PROBLEM DETAILS
Please present each line of the listing below as a numbered list, leaving out any blank lines.

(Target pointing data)
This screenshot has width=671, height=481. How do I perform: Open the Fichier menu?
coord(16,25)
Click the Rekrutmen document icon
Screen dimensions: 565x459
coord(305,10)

SOLVED EXERCISE
1. This screenshot has width=671, height=481. How do I perform: Open the Fichier menu?
2. coord(16,25)
3. Click the Rekrutmen document icon
4. Screen dimensions: 565x459
5. coord(305,10)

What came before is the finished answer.